Tapi tidak dipungkiri, Islam juga mengikat seorang Muslim dengan kewajiban shalat, puasa, zakat, menutup aurat dan lain-lain. Hal ini sebenarnya logis, sebagaimana juga hukum-hukum manusia selain memberikan kebebasan juga membuat aturan-aturan baik individu maupun masyarakat. Bahkan kadang lebih “ketat” lagi seperti kita lihat sekarang aturan penghormatan bendera, protokoler presiden/menteri, aturan memakai seragam/helm dan lain-lain. Dalam menghukum, seringkali ‘hukum manusia’ lebih ganas dan tidak adil, pencuri 10 juta (motor) dibakar hidup-hidup, sedangkan pencuri triliunan rupiah dibebaskan berkeliaran bahkan diberi tambahan modal baru.

Kelebihan Islam, aturan-aturannya mengandung butir-butir hikmah yang besar bagi manusia. Para ulama banyak menulis kitab tentang hikmah-hikmah syariat Islam itu: hikmah shalat, hikmah menutup aurat, hikmah puasa, hikmah hukum qishash dan lain-lain. Dengan kata lain, ketika seorang Muslim menjalan aturan Islam (syariat Islam), ia tidak merasa dibelenggu sebagaimana menjalankan banyak hukum manusia. Justru ia merasa tentram atau tenang karena ia menjalankan aturan-aturan dari Sang Pencipta dan Sang Maha Tahu.

Al-Qur’an sendiri dengan teks yang jelas, memberi kebebasan bagi seorang manusia, mau menjadi Muslim atau menjadi kafir. Masing-masing dengan konsekuensinya. Al-Qur’an menegaskan bila seorang menjadi Muslim maka akan masuk surga dan bila ia memilih kafir maka ia akan masuk neraka di akhirat nanti. Dan Allah SWT tidak akan menzalimi hamba-Nya.

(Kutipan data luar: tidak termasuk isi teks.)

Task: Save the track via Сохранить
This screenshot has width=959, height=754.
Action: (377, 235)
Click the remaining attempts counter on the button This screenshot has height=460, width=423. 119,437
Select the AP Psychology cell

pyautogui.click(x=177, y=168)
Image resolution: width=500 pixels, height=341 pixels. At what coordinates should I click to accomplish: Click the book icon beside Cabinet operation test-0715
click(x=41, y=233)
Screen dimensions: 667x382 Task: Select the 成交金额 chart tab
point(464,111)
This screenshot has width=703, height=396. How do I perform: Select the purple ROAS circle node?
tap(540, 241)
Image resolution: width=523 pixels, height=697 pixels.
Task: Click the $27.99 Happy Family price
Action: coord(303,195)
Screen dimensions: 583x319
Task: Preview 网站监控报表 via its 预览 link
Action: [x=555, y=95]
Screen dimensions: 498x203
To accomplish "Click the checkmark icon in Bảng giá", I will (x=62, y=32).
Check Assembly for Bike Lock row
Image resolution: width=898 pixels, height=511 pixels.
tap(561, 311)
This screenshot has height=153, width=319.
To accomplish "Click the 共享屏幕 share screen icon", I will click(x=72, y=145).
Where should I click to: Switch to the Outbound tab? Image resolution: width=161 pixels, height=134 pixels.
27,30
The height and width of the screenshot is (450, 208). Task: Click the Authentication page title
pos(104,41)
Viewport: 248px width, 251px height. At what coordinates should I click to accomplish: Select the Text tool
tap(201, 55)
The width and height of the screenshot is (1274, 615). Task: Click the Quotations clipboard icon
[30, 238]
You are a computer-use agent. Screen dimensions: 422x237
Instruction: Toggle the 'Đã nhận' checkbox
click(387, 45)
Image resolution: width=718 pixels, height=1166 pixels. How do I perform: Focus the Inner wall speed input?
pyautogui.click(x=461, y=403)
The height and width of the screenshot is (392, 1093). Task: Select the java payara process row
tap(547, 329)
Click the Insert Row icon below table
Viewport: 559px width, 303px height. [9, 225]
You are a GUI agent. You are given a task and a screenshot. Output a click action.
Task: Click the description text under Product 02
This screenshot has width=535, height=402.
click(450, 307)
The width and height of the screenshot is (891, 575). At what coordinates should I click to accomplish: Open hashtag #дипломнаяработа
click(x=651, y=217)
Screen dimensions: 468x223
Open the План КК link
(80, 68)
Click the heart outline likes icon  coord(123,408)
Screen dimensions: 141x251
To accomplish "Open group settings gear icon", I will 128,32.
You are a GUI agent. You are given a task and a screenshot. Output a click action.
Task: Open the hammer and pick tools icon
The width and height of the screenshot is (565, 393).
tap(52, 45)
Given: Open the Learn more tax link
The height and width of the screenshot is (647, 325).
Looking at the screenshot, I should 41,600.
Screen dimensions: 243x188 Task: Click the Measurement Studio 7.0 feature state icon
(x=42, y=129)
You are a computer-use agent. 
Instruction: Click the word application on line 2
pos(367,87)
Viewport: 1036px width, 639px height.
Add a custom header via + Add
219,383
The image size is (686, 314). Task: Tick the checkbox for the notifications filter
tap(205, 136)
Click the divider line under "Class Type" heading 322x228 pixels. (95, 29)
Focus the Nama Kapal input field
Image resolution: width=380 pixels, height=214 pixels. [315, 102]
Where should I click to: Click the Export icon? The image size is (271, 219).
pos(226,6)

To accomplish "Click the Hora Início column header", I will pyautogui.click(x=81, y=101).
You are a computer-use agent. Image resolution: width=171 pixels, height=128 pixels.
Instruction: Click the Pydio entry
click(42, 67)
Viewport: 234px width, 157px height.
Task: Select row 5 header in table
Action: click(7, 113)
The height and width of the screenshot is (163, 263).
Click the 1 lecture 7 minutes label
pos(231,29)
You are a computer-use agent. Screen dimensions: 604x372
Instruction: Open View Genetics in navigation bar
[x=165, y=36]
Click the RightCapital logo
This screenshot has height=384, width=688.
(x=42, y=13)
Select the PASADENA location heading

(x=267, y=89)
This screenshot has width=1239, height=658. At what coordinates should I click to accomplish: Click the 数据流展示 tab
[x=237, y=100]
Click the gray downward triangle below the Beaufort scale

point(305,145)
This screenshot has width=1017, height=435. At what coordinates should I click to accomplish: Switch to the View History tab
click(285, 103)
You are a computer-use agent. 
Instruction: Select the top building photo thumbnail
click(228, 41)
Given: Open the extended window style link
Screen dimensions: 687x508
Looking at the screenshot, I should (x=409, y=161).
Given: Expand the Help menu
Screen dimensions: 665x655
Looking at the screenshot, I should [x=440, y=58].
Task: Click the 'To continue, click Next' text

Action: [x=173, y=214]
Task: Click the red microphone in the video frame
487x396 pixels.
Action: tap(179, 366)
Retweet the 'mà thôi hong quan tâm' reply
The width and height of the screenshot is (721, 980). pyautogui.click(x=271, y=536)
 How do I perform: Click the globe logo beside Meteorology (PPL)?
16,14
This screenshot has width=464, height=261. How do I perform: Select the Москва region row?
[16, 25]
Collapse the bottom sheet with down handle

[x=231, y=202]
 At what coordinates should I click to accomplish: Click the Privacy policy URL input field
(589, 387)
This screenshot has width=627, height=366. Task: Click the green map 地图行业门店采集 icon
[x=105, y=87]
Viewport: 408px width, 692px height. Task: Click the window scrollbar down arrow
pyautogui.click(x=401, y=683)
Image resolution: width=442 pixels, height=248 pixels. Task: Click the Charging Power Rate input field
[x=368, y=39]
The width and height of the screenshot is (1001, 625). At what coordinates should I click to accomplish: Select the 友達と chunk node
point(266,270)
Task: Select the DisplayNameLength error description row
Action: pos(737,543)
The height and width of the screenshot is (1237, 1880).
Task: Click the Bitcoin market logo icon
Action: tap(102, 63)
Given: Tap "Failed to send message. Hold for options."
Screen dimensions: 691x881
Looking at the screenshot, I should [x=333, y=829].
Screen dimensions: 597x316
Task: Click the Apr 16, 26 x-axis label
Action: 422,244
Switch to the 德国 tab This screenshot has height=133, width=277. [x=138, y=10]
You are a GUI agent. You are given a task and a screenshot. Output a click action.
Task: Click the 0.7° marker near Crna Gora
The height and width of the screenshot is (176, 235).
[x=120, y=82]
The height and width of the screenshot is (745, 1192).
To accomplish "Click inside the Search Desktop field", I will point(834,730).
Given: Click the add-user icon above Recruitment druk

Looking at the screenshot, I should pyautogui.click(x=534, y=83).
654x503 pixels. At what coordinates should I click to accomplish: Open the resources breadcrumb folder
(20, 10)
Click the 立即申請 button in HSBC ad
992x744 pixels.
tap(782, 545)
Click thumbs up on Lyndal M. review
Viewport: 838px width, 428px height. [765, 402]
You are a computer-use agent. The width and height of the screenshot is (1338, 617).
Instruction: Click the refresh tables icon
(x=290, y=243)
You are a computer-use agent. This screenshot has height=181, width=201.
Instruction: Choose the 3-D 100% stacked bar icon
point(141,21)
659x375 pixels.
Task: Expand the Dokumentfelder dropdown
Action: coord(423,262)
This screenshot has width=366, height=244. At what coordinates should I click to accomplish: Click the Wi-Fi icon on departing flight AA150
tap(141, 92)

Kata-kata kebebasan –yang dipropagandakan Barat untuk melawan keterikatan kepada agama- memang seolah-olah indah dan di dalam katanya mengandung makna kebahagiaan. Tapi benarkah ideologi kebebasan secara otomatis akan membahagiakan manusia? Kenyataannya justru sebaliknya. Kebebasan (Barat) justru membawa banyak kesengsaraan manusia lainnya. Misalnya kebebasan seks, berselingkuh dan ‘hidup bebas tanpa nikah’, homoseksual, ternyata menyebabkan kesengsaraan dan kehancuran rumah tangga, liarnya kehidupan remaja, merebaknya penyakit aids, hilangnya kepekaan social dan lain-lain. Kebebasan pergaulan menyebabkan anak kena narkoba dan tawuran. Kebebasan minuman beralkohol menyebabkan kerusakan otak dan akhlak. Kebebasan internet menyebabkan banyak remaja kecanduan games dan pornografi.

Kebebasan perdagangan yang dipropagandakan Barat malah justru merugikan atau kadang ‘memeras’ kekayaan negara berkembang, menghambat kemakmuran negara berkembang dan memperbanyak kematian penduduk negara-negara miskin karena kelaparan dan lain-lain. Kebebasan memelihara anjing yang berlebihan menyebabkan orang-orang di Barat lebih semangat mengeluarkan uang untuk makanan dan kesehatan anjing daripada mengeluarkan bantuan untuk orang-orang miskin di negara-negara berkembang. Kita menyaksikan bagaimana kebebasan mode berpakaian justru mengakibatkan banyaknya pelacuran. Banyak anak gadis melacur untuk mendapatkan uang sekedar untuk membeli mode pakaian terbaru, handphone dan hiburan-hiburan kebahagiaan semu. Di samping itu juga pikiran mereka menjadi terbelenggu (tidak nyaman) karena selalu dituntut tampil ke publik harus cantik fisik selaras dengan dikampanyekannya ‘fashion show’ atau tepatnya ‘body show.’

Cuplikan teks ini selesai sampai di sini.